▶ **Text**:
Start of Block
It is sometimes claimed that, as fluoride does not pass readily from the mother to the baby via breast milk, that this is evidence that fluoride is bad and the mother’s body is attempting to protect the baby from it. The argument is a case of comparing apples to oranges.
Today, the mortality rates of infants is dramatically lower in affluent countries than it was historically, because of many medical health improvements over the past century or so. These include, but are not limited to improvements in our understanding of hygiene, disease, physiology and medicine. Vaccination, effective soap and medicine are true modern wonders that we unfortunately take for granted being so detached from the sad history of high infant mortality.
Yet, mother’s milk was as available then as it is today. Sure, breast may be best, but it is not everything. Medical science has improved on this again.
More importantly, the anti-fluoridation advocate making this argument illustrates a lack of understanding of evolution.
End of Block
▶ **Problem requirements**: Carry on the text about fluoride and breast milk from its final sentence, in the same argumentative style.

▶ **Extracted entries**:
Start of Block
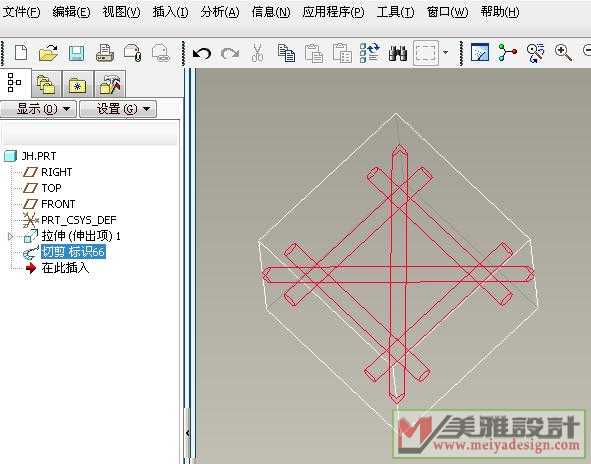Open the 显示 dropdown in model tree

coord(38,109)
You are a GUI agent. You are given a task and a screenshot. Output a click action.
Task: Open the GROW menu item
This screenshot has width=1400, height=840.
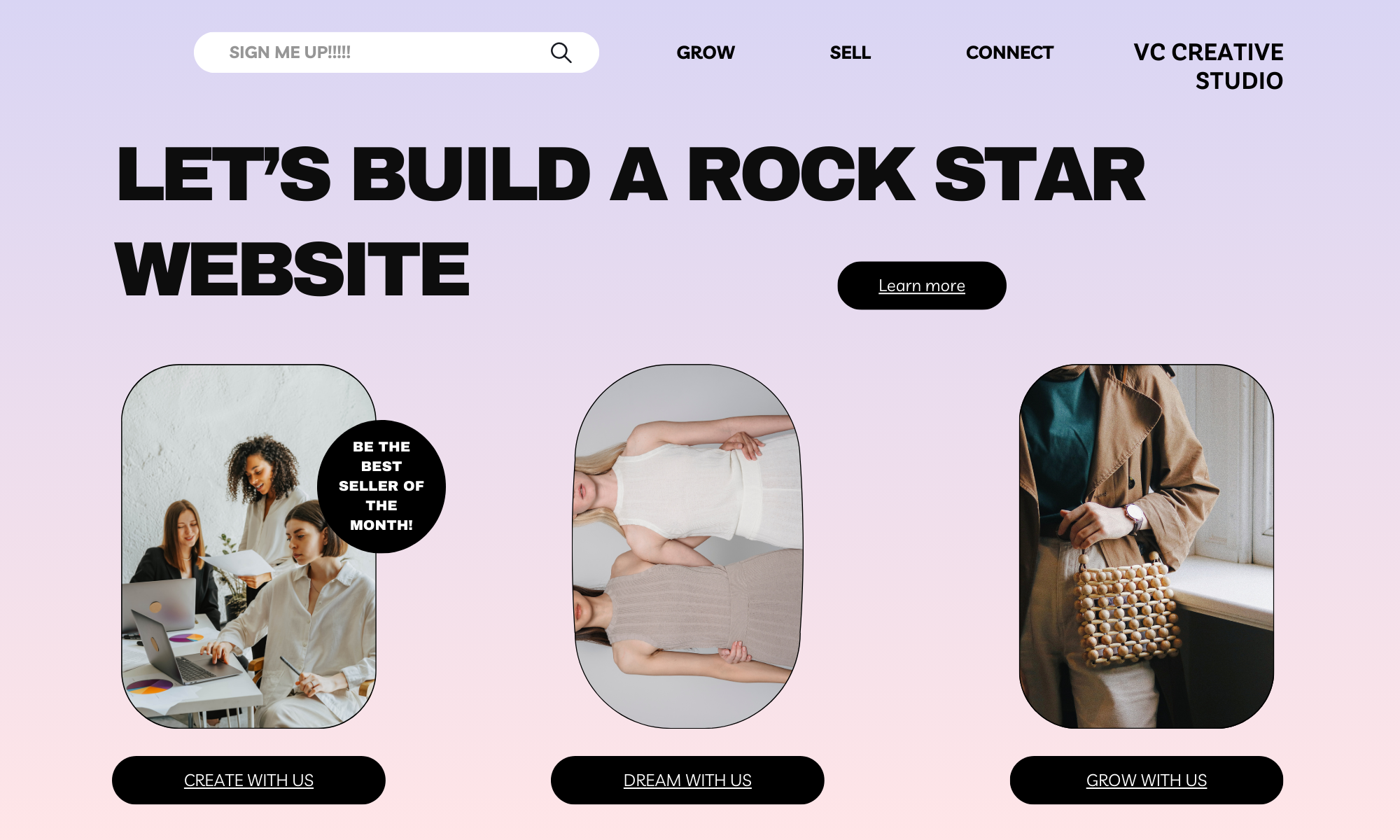[706, 52]
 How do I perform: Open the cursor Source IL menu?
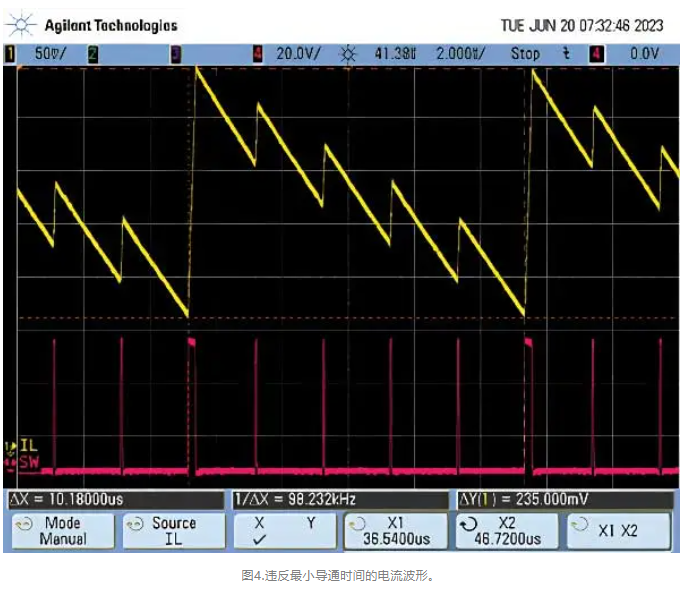tap(171, 531)
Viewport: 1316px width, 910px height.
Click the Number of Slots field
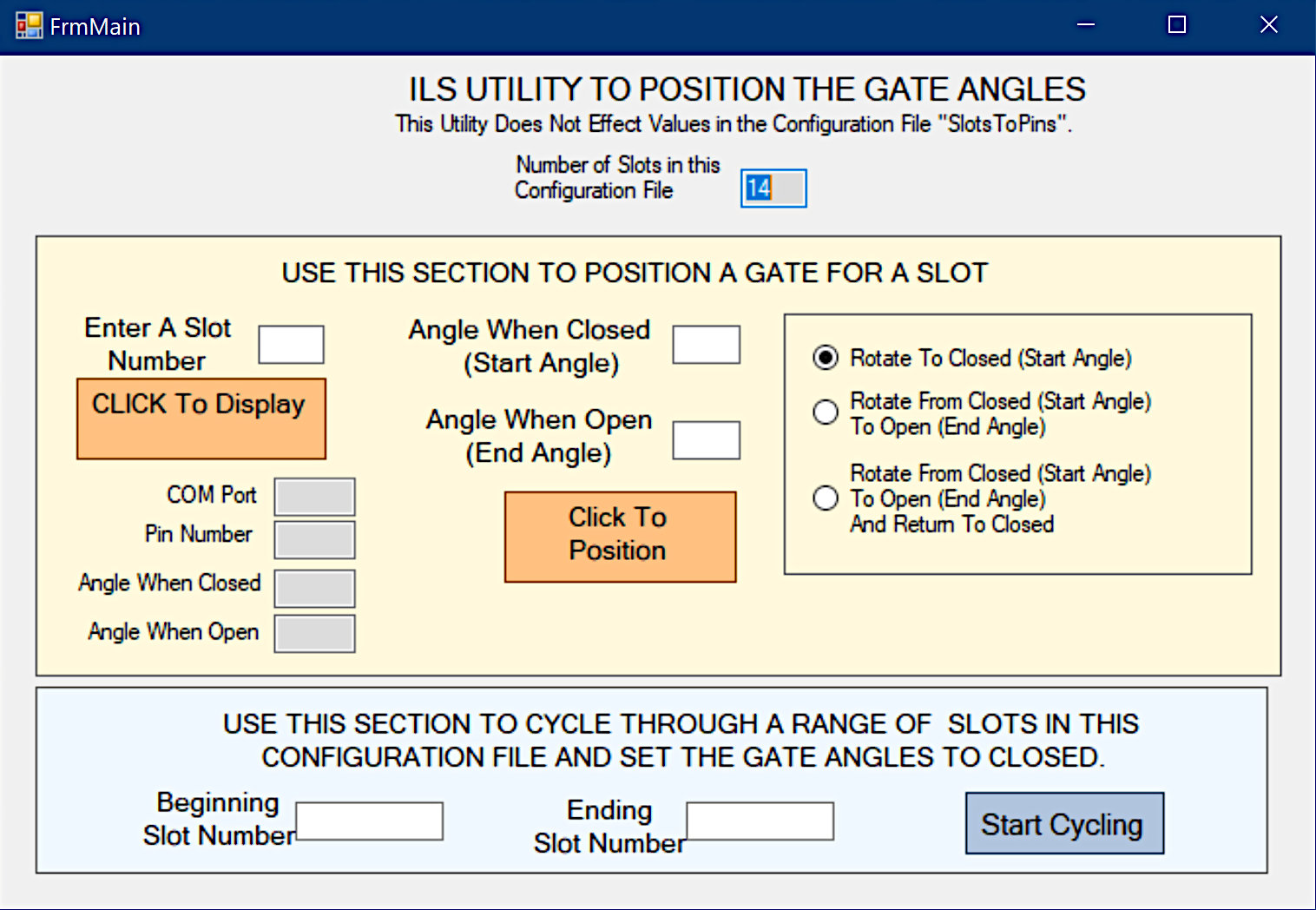[773, 188]
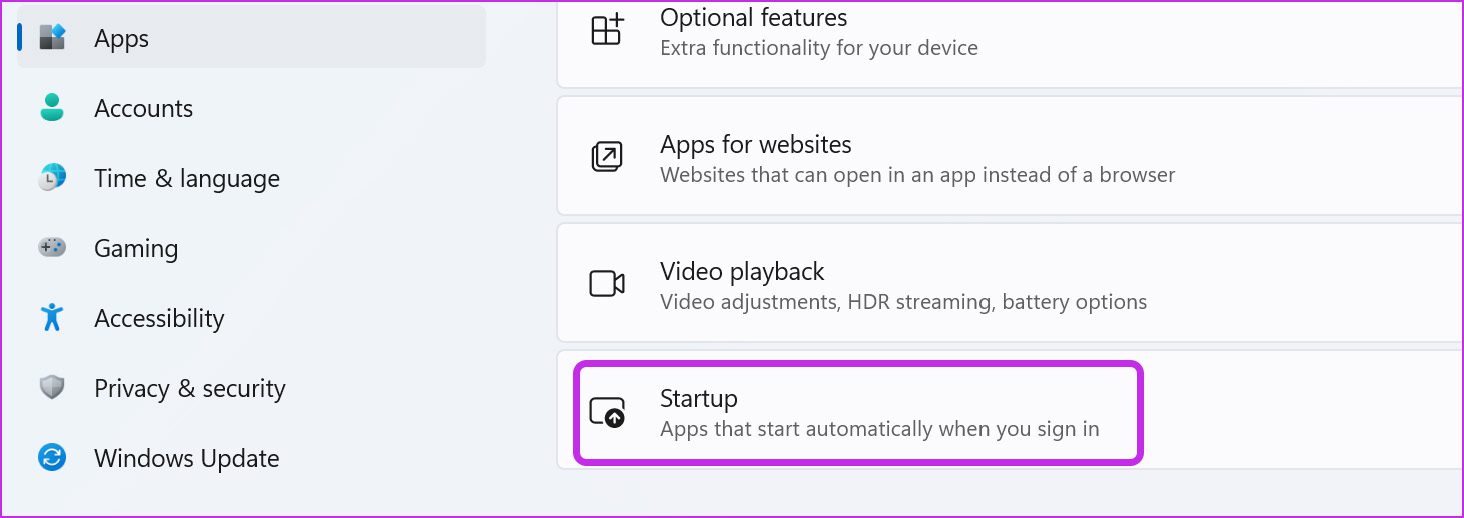The image size is (1464, 518).
Task: Click the Gaming controller icon
Action: click(x=52, y=247)
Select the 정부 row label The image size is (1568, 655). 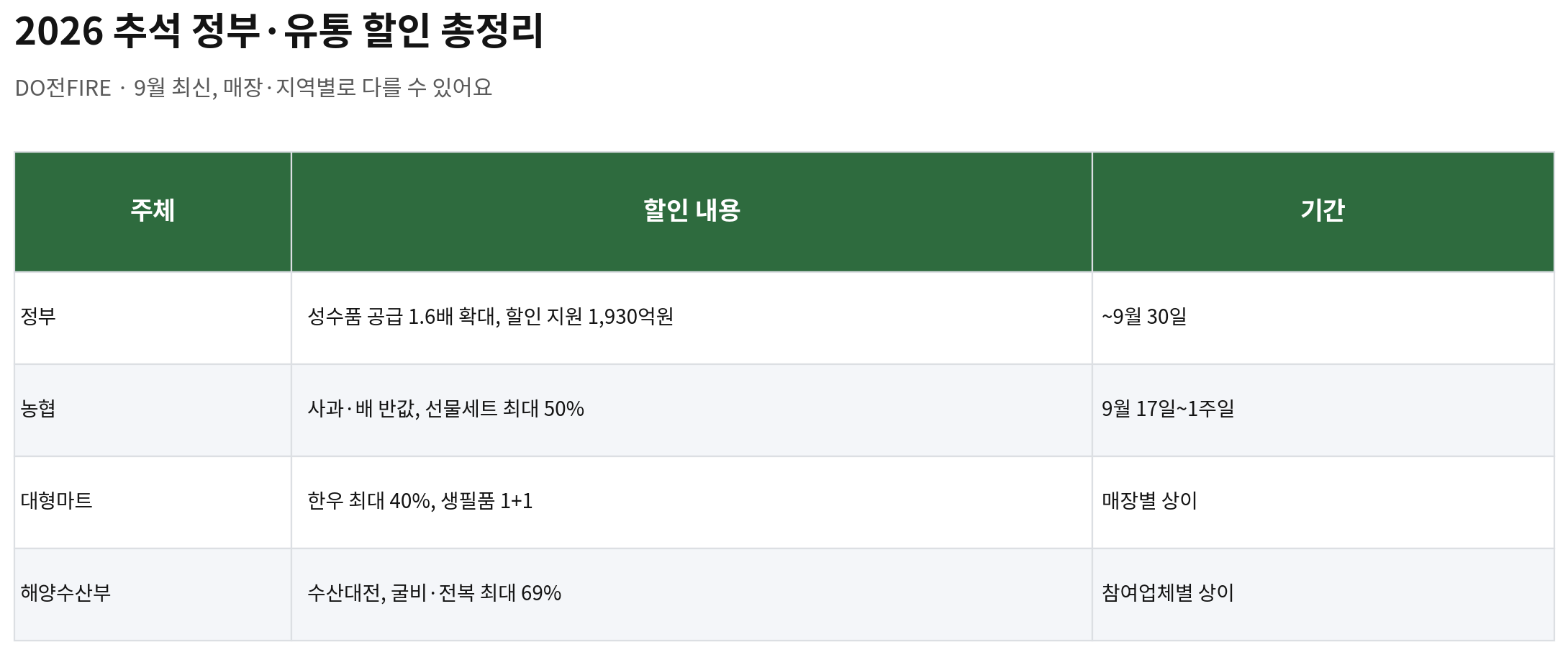(153, 317)
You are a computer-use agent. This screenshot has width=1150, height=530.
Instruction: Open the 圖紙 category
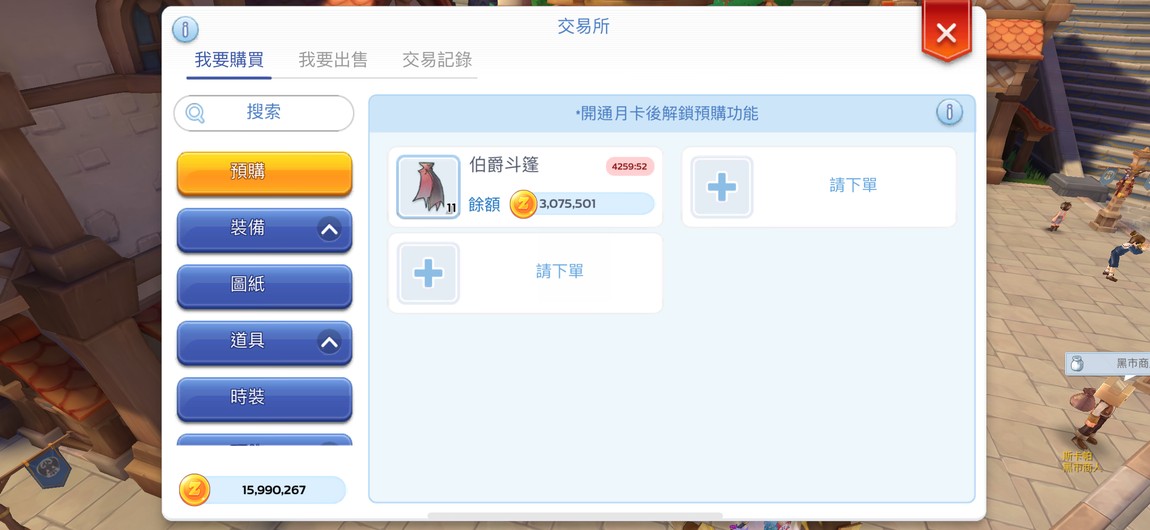[x=264, y=286]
End of Block
▶ **Task response**:
Not all people were exposed to environmental fluoride all the time throughout our deep history. Equally, the teeth of our deep ancestors were likely to serve for the better part of their short lives. So there is no evolutionary pressure on the body to expose or protect the baby in relation to fluoride through breast milk. What occurs within breast milk is only the result of what the mother can create, which in turn occurs firstly due to her genetics and then nutrient availability from her diet. The most successful offspring were more likely to live and pass on those favourable genes.
If all people were exposed to high levels of fluoride all the time, but breast milk wasn’t, there would be physiological mechanisms for this, which we could describe. We have such a physiological “love-hate” relationship with sodium chloride (table salt), which the amazing loop of Henle within the kidney manages to keep balanced.
There is no such mechanisms actively regulating fluoride because there is no evolutionary pressure to do so. Milk ducts make milk. Fluoride is not milk. Furthermore, babies do not have teeth and so cannot provide a situation that could allow for evolutionary pressure anyway.
Thus the argument tries to use the mammalian method of feeding young to mean something entirely different, which has nothing to do with the safety or effectiveness of fluoride to improve dental health. It’s like claiming that we cannot swim because we breathe air!
The science is clear that when drinking water is fluoridated to WHO recommended levels, dental health is improved without health risks.